Look through the lines below for the word "Collapse", and copy every line that has it.

Collected data entries
···
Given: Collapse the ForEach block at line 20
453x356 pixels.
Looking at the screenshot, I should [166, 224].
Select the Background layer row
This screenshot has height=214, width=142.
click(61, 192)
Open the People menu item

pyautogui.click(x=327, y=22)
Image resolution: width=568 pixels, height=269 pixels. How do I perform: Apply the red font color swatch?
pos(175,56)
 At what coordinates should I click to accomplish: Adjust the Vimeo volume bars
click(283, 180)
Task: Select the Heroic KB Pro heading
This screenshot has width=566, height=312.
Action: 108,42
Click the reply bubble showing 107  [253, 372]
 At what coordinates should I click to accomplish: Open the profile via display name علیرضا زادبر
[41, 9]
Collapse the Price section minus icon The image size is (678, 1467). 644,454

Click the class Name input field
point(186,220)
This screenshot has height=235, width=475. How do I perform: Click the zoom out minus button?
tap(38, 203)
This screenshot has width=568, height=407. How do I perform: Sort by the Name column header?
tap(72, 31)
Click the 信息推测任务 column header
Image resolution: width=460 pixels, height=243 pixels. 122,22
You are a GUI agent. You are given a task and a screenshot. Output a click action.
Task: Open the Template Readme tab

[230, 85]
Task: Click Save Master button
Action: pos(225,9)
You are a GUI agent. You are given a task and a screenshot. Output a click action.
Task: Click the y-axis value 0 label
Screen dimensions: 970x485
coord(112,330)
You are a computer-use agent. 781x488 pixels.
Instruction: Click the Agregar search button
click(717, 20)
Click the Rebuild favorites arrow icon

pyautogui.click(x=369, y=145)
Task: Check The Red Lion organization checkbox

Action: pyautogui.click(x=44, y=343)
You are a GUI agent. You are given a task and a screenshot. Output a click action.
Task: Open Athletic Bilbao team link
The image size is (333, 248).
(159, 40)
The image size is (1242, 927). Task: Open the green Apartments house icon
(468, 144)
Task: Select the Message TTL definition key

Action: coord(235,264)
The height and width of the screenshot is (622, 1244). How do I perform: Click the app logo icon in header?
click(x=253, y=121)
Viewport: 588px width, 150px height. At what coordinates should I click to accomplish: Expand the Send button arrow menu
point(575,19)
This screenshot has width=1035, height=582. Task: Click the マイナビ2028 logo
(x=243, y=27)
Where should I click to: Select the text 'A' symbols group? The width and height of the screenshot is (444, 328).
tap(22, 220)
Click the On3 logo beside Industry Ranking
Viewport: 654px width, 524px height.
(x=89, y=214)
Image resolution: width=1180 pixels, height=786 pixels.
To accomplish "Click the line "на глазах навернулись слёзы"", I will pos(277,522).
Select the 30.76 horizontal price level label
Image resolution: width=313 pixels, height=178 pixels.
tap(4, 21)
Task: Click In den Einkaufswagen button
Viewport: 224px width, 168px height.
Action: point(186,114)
···
#### RESPONSE AREA:
Given: Collapse the ForEach block at line 20
Collapse the Price section minus icon The image size is (678, 1467). 644,454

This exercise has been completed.